William Powell established a Cincinnati metalworking firm in 1846 under the name of "Powell Valve and Brassworks Company". Among his sons was Henry Powell, who became wealthy enough to finance the construction of a larger and more ornate house. This residence, the present house, was constructed in 1858. At the time of construction, Powell's home was a Greek Revival structure, greatly different in appearance from its present form. Its structure was profoundly modified in an extensive reconstruction of 1882, performed according to a design by leading Cincinnati architect Samuel Hannaford; by replacing the old roof with a mansard roof and adding a wooden porch, Hannaford destroyed the original Greek Revival styling and replaced it with the Second Empire exterior that remains today. The Powell House was reconstructed during Hannaford's longest period of independent practice: his reputation solidified by his design of Music Hall, Hannaford operated without partners from 1877 until 1887. During this time, he produced many buildings in various Victorian architectural styles.

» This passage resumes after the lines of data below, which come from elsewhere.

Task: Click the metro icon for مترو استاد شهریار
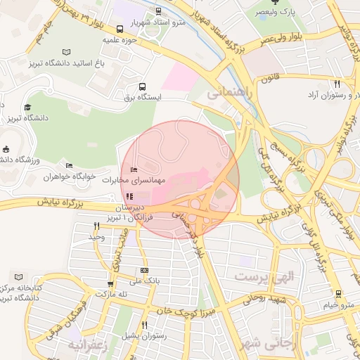[x=159, y=11]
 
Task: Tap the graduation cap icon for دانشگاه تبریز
[x=27, y=108]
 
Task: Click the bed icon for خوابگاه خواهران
[x=68, y=166]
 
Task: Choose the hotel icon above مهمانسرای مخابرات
[x=134, y=169]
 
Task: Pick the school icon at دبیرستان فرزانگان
[x=128, y=196]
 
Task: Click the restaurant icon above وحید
[x=96, y=226]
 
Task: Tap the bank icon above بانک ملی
[x=144, y=270]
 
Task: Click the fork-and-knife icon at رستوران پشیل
[x=143, y=325]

Today, the Powell House is a brick building with stone foundation and a slate roof, plus additional elements of brick and wood. Three stories tall, the facade is divided into three bays, with the wooden porch extending across the entire width of the first story. More decorations are present on the porch than on any other sections of the exterior, due to components such as an exceptional balustrade and an unusually flat mansard roof featuring a cornice with dentils; the structure comprises similar sides that differ substantially from the central section.

In 1973, much of Mount Auburn was designated the Mount Auburn Historic District and added to the National Register of Historic Places. The historic district embraced both sides of Auburn Avenue throughout the neighborhood, and the Powell House was considered important enough to the district's integrity that it was designated a contributing property. Although it was already part of the district, the house was added to the Register again in 1980, this time by itself; it was part of a group of dozens of buildings designed by Samuel Hannaford, nominated as a multiple property submission due to their place as examples of the work of the most important architect to practice in nineteenth-century Cincinnati.